We only use YAML in some adapters because we once dreamed of a global configuration format for each adapter. We quickly realized that this was unnecessarily complicated and we now recommend using the native format of each solver (if a good one), or whatever you find more comfortable working with. One popular option is YAML, one other popular option is JSON. In Fortran, .ini files seem to be popular, but I am not sure if there is a standard way to read them.
Since the structure solver only needs water pressure and OpenFOAM adapter is able to write pressure, I think I’ll use pressure instead. And yes, the usage is described quite clearly in the case you mentioned.
Additionally, there are a few problems about the ‘‘checkpoint’’ that make me confused. Firstly, it is illustrated that the “saveOldState” and “reloadOldState” need to be provided by the solver in Step 6 - Implicit Coupling. However, I don’t quite understand the necessity of this checkpoint. It is stated that “for two times the same input (the values you read from preCICE), the solver also needs to return two times the same output (the values you write to preCICE)”. As the solving process in this step diverges, even if the “OldState” is reloaded, the following process is supposed to diverge too. Could you please tell me where I misunderstand? Besides, it is also illustrated that “you need to include as much information in the checkpoint as necessary to really be able to go back in time”. Thus, taking FSI simulation as an example, since the only value we read from preCICE is Force/Pressure for solid solver and Displacement for fluid solver, does it mean that for solid solver, what we need to store is only Force/Pressure?

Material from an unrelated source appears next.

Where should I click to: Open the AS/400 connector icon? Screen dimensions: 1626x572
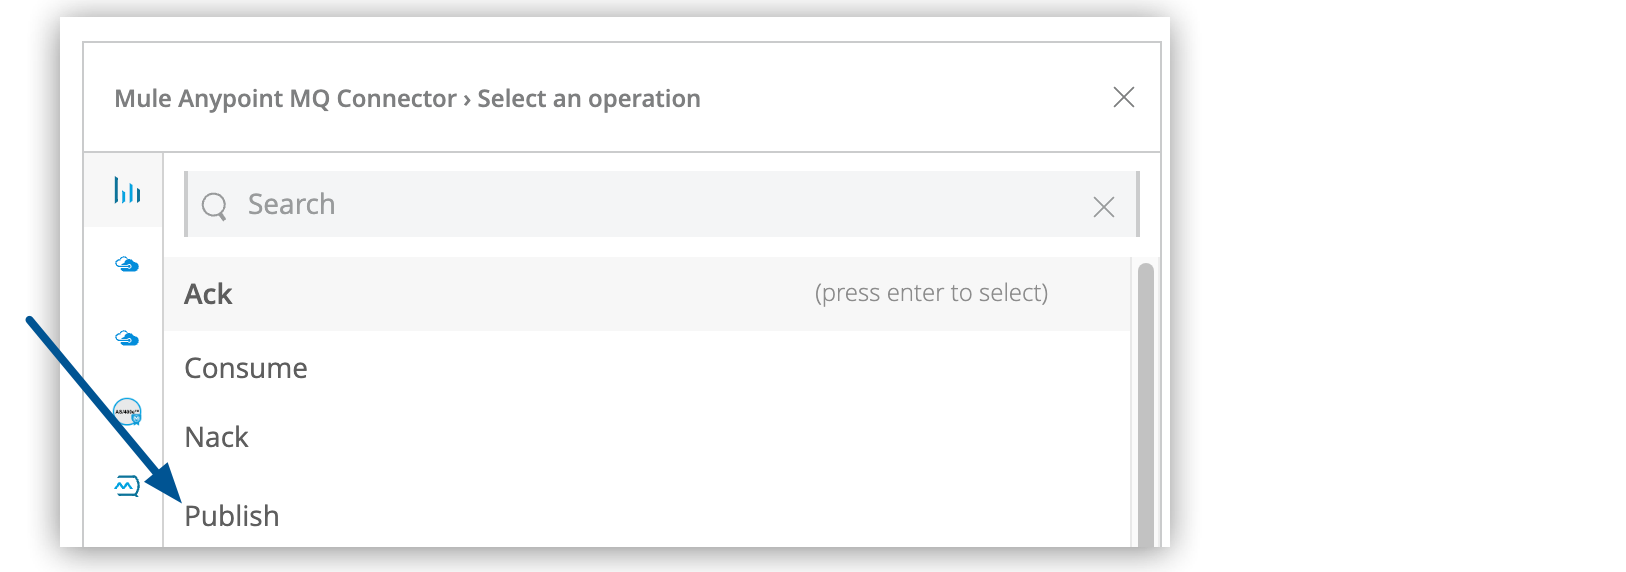[x=127, y=411]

In order to build an adapter, I downloaded the solverdummy in Fortran and tried to modify the code to make it suitable for our in-house solver. As I’m just a beginner in coding, I wonder if I have to modify the functions in Fortran bingdings (.cpp file) into subroutines so that these functions can be used in the adapter? Or there is already a module including those functions which we can ‘use’ directly in our ‘program’?
I see that we need to improve the documentation here: the fluid pressure is only available through the FF (fluid-fluid coupling) module. But at least in theory, you could enable both FSI and FF, and it should work.

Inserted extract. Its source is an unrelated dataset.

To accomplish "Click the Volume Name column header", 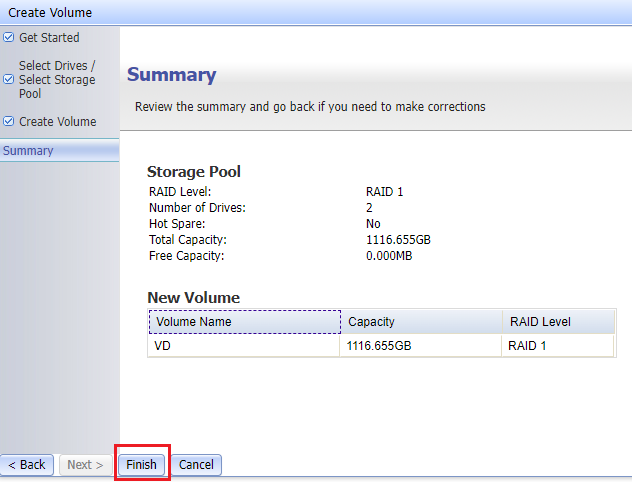I will pos(244,322).
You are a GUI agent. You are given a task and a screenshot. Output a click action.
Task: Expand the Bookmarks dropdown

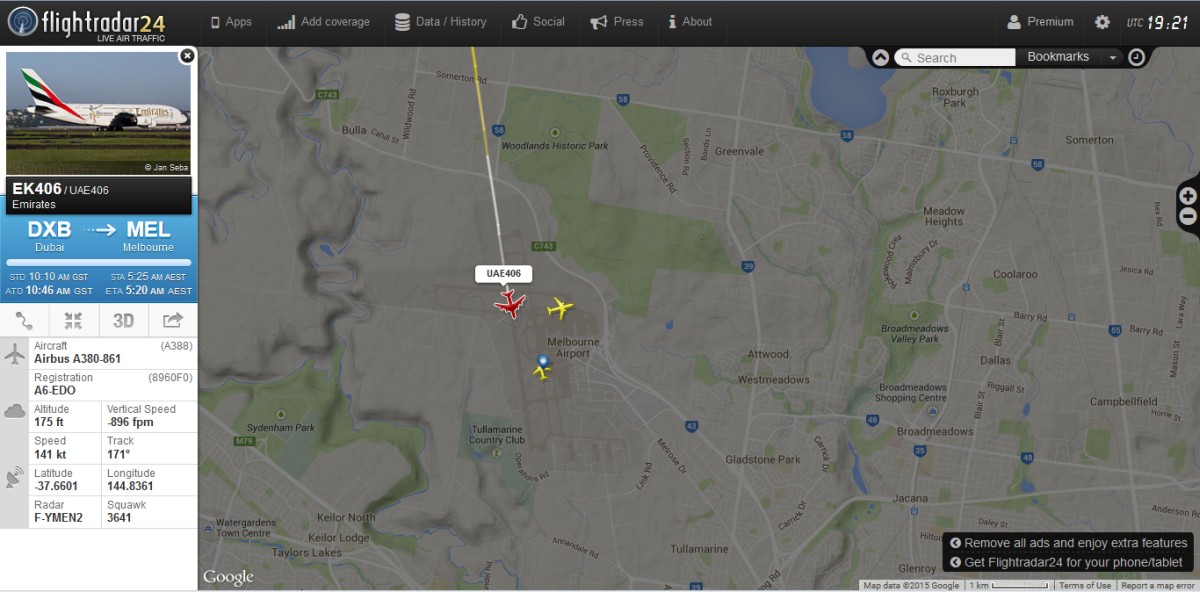(x=1069, y=57)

We actually need much more than that: we need to save the complete state of the solver: all internal fields (at least those that cannot be derived from other), the mesh state, and the time. In the OpenFOAM adapter, we do this by blindly copying all fields that the OpenFOAM solver registers in its objects registry (+ time). We reset a checkpoint by reloading all these fields, moving the mesh to its previous state, and resetting the time.
The reason that we need full checkpointing is exactly what you mentioned: the solver state will diverge if we don’t do this but keep repeating timesteps.

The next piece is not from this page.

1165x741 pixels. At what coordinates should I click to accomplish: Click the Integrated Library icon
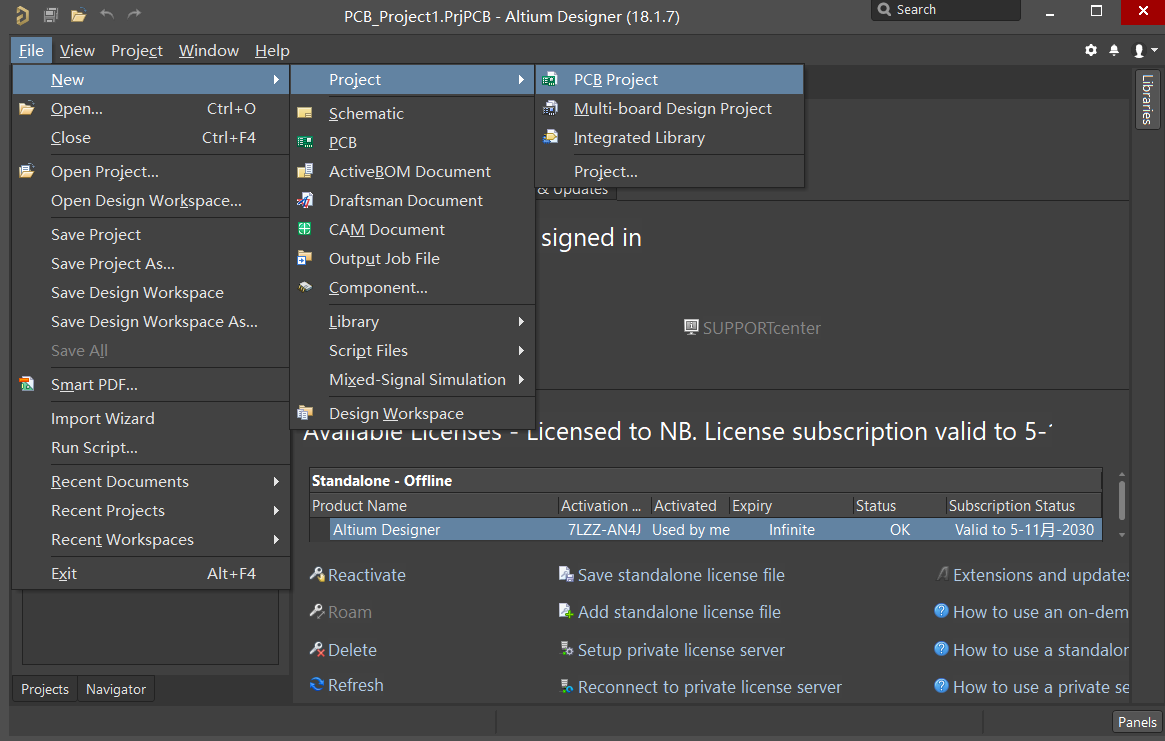point(550,137)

You are not supposed to change any code in the bindings themselves (unless you know why you want to do that, i.e. you want to add a feature or fix a bug).
Since we are trying to enforce a “one thread per question/topic”, let’s try to conclude on the first questions and we can always continue in as many new threads as we need.
Thanks for the explanations. I’ll take some time to fully understand them.
Since we are trying to enforce a “one thread per question/topic”, let’s try to conclude on the first questions and we can always continue in as many new threads as we need.
Yes, next time I’ll start a new thread as you suggested.